• **Items listed in a dataset**:
=== Section Start ===

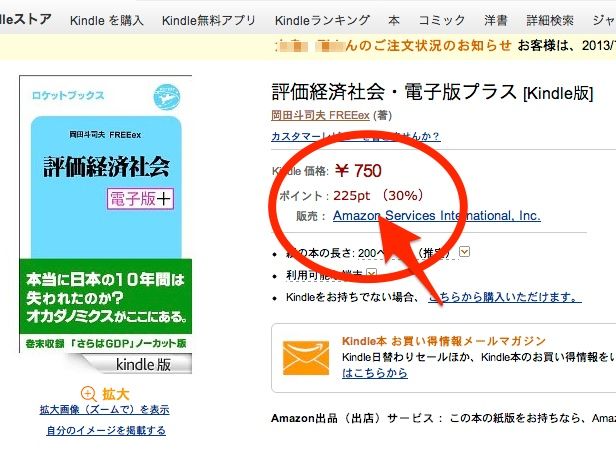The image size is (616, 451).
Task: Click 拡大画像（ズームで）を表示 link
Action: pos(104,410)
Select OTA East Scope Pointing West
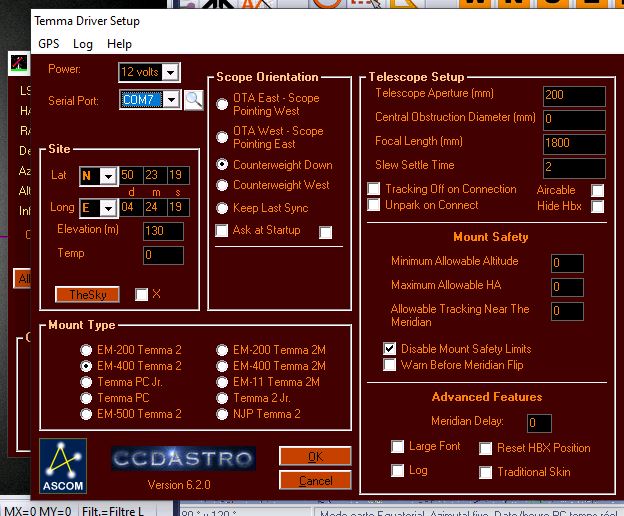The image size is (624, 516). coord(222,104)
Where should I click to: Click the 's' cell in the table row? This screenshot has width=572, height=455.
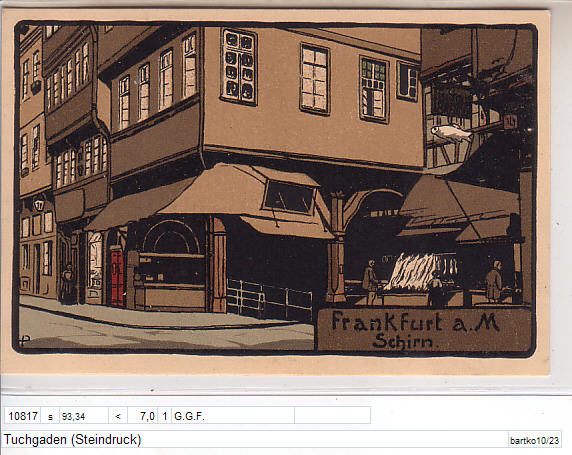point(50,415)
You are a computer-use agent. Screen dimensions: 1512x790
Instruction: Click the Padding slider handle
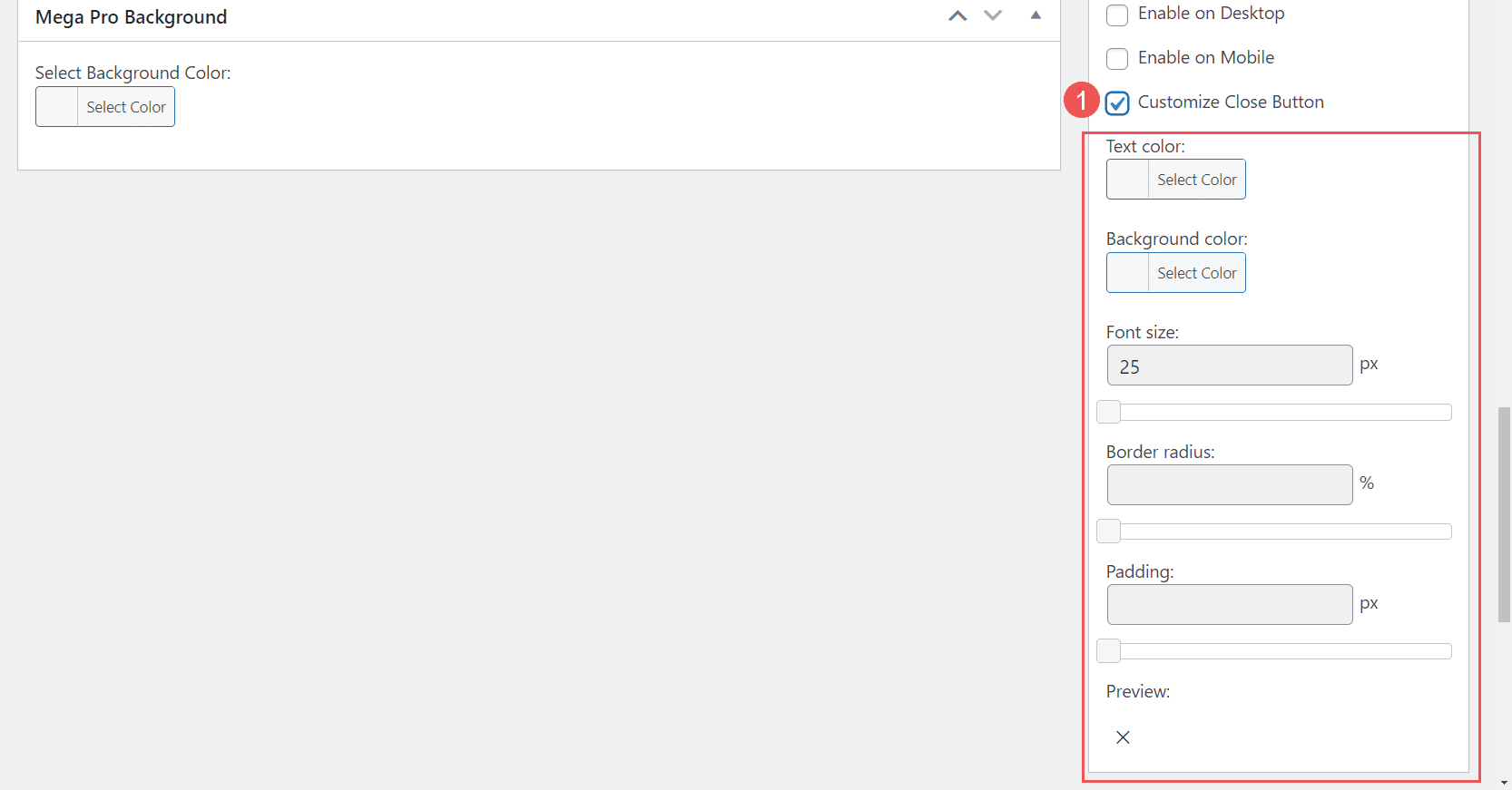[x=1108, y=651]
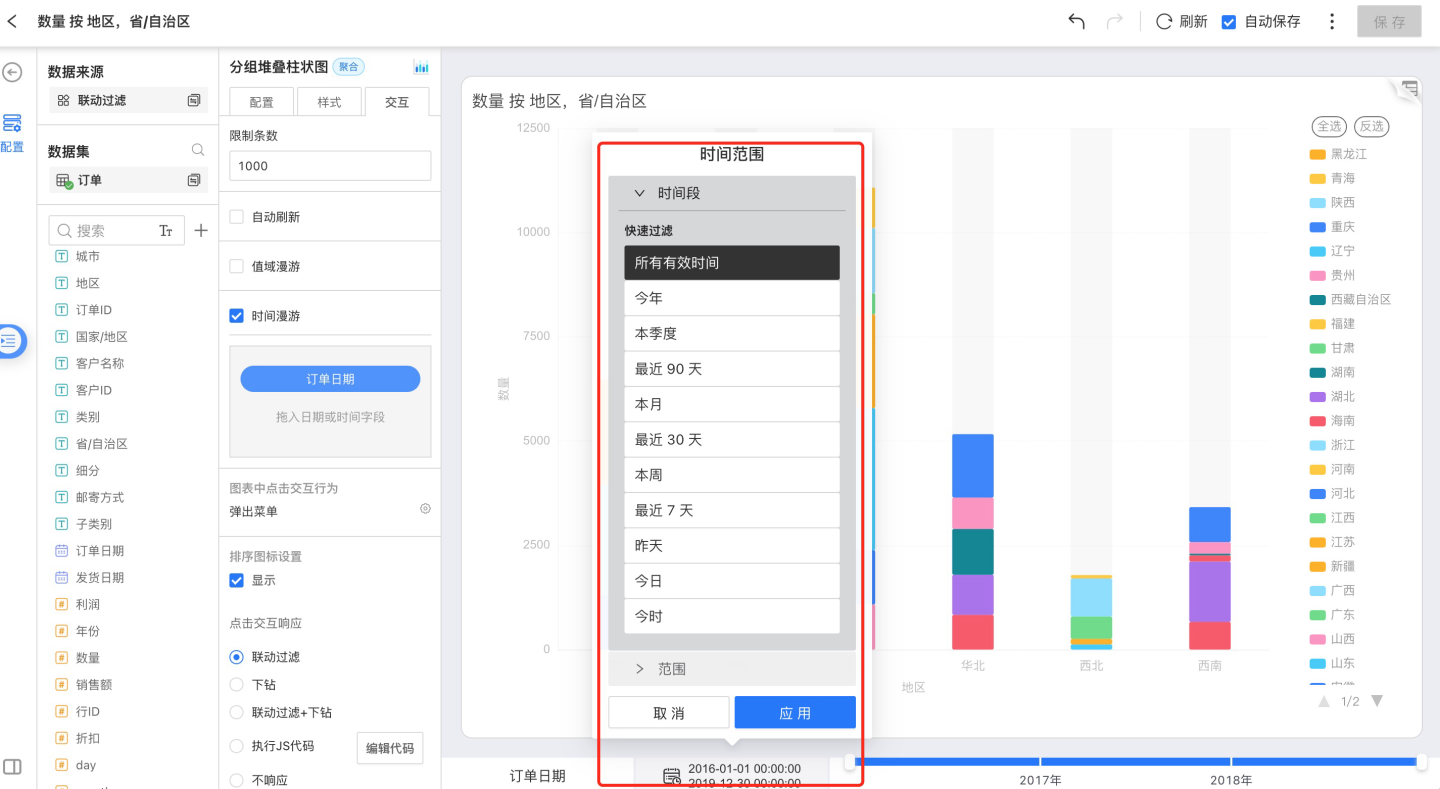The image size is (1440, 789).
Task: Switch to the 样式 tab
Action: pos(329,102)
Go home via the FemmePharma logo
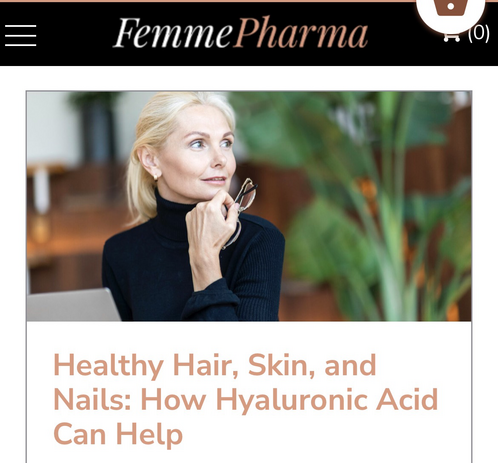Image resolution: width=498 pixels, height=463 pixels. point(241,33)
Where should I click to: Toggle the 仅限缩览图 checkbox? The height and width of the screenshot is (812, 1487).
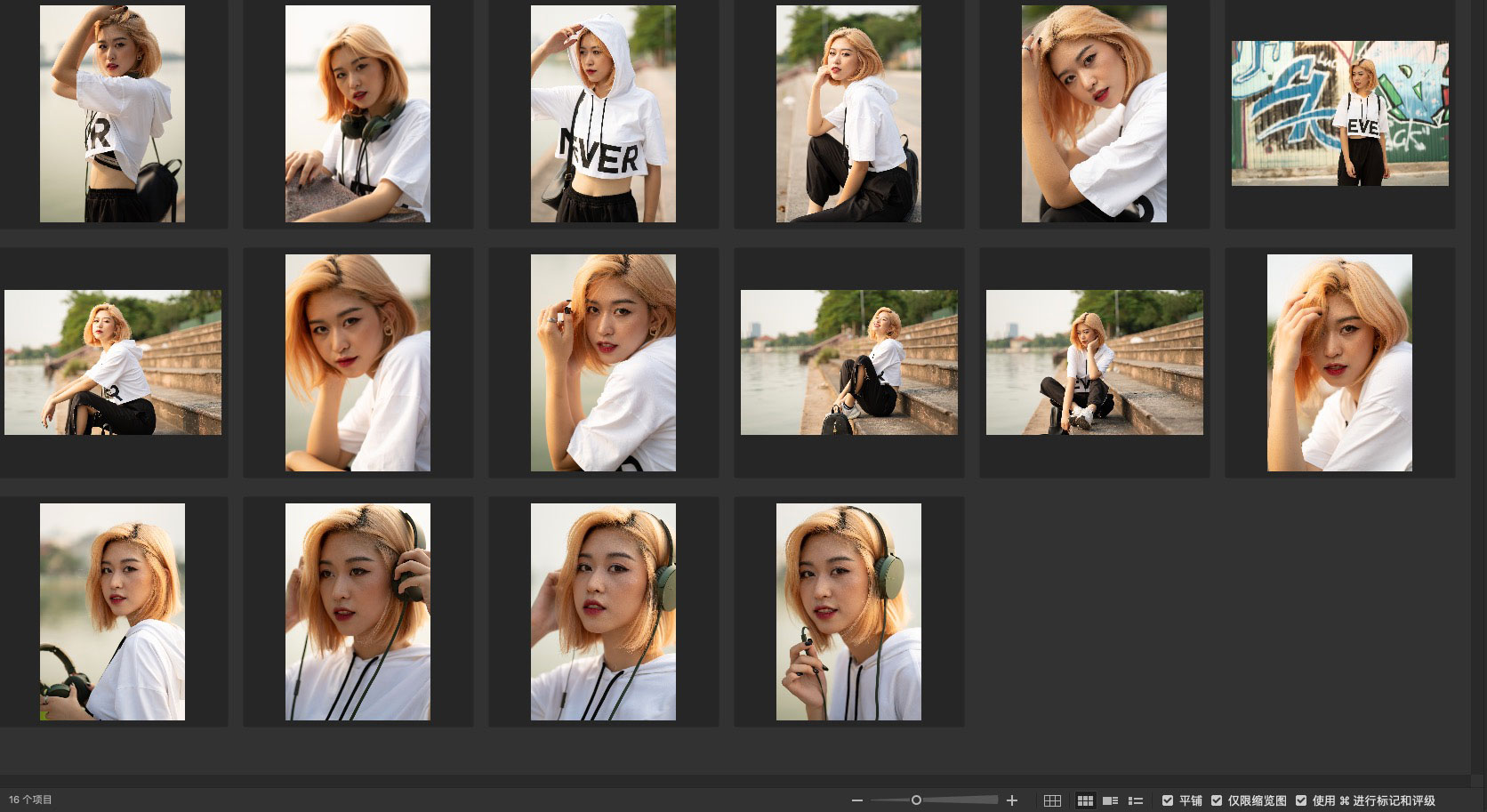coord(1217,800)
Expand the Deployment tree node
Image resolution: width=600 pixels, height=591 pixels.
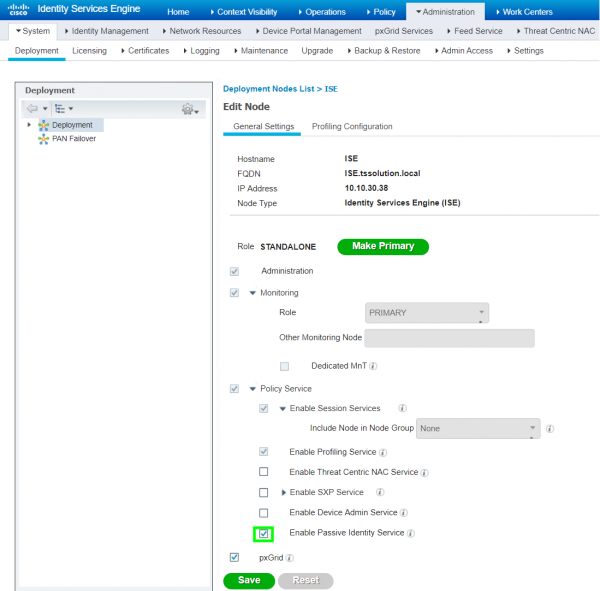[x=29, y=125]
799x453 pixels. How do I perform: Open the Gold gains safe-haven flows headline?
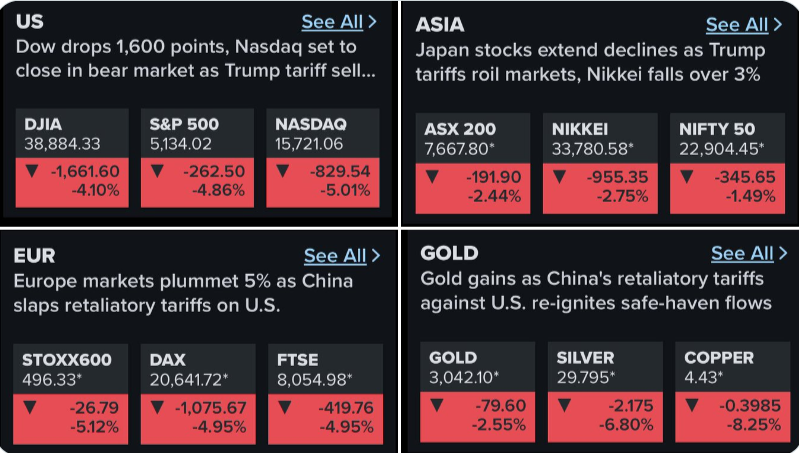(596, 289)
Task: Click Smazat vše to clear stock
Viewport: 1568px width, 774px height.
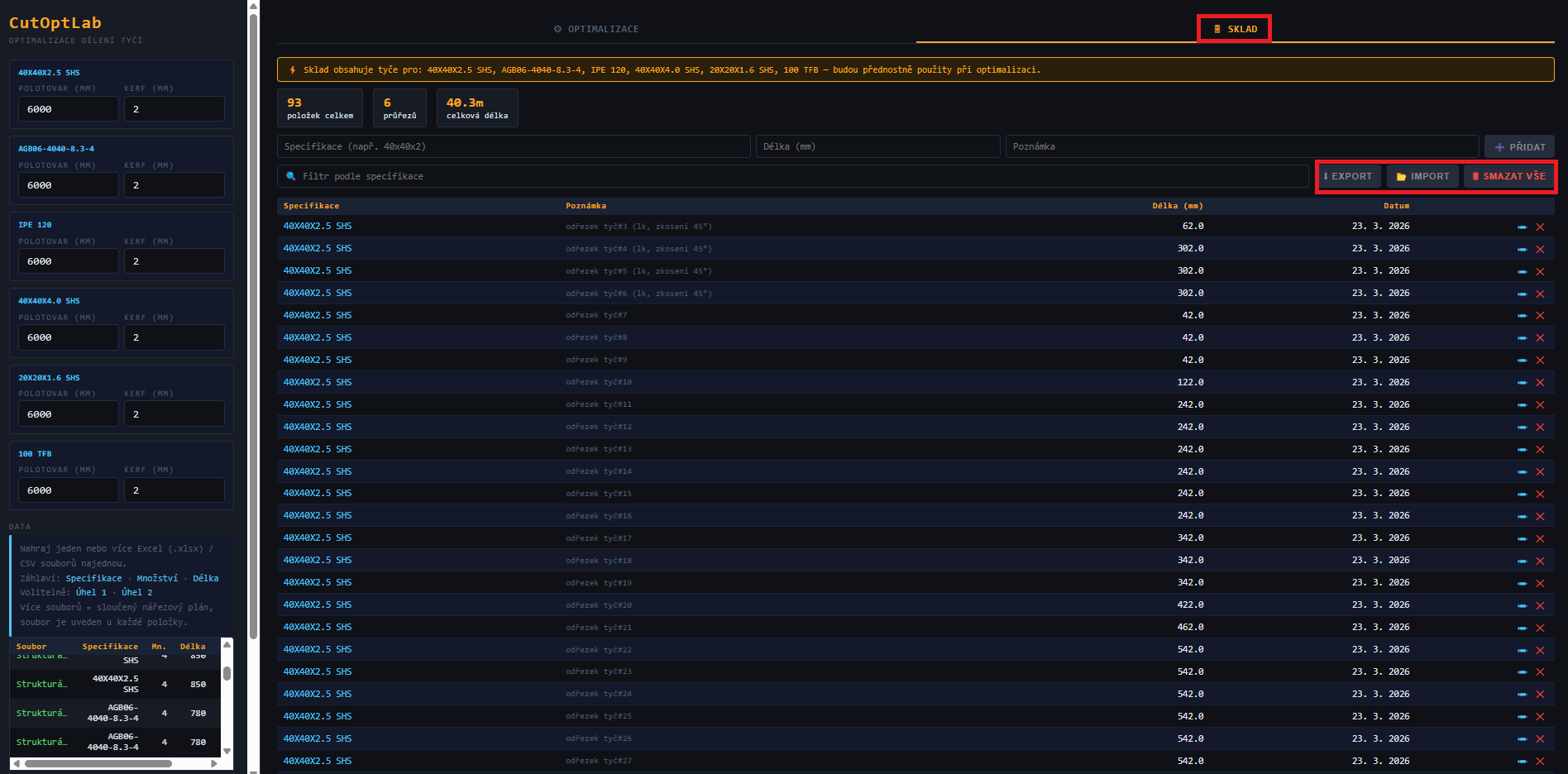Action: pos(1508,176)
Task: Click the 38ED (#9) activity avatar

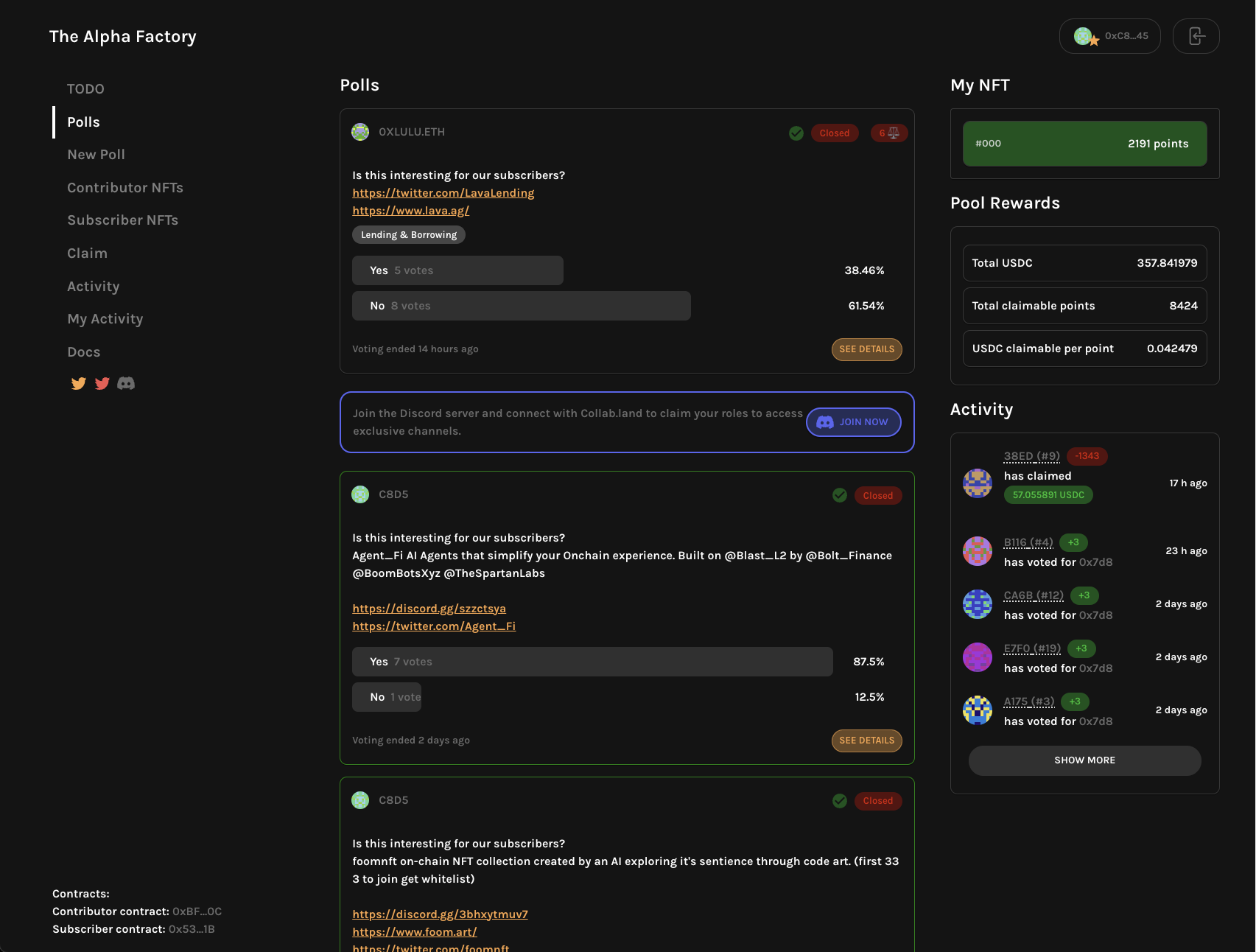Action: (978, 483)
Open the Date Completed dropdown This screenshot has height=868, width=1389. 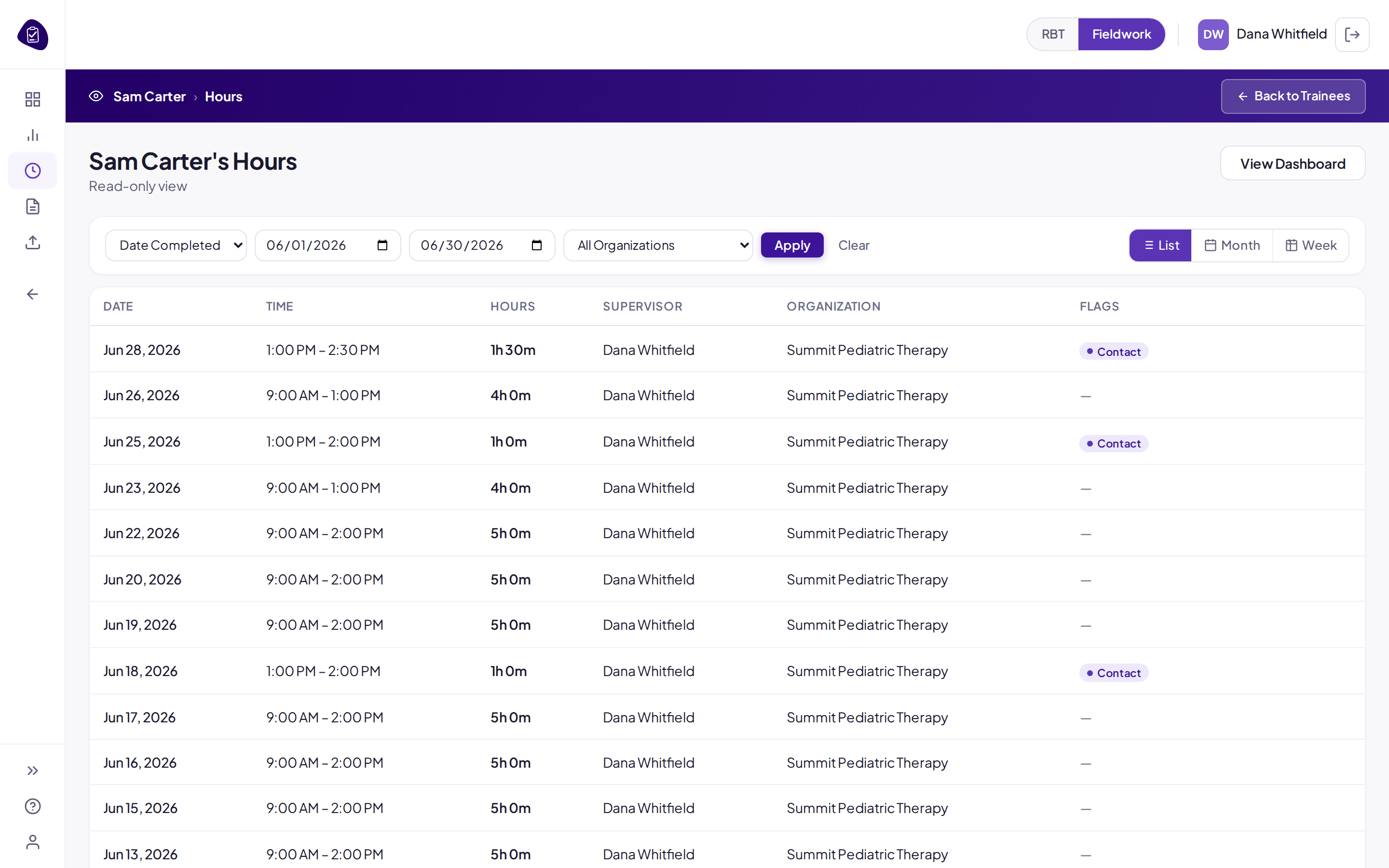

=== Section End ===

• **Instructions for the task**:
Above are the records; copy from them only the lines starting at the one containing "Select OTA East Scope Pointing West" and ending at the one containing "You are a computer-use", exactly and without pictures.

• **Exercise answer**:
Select OTA East Scope Pointing West
The image size is (624, 516). coord(222,104)
Where should I click to: Click the 's' cell in the table row? This screenshot has width=572, height=455.
point(50,415)
You are a computer-use agent. Screen dimensions: 1512x790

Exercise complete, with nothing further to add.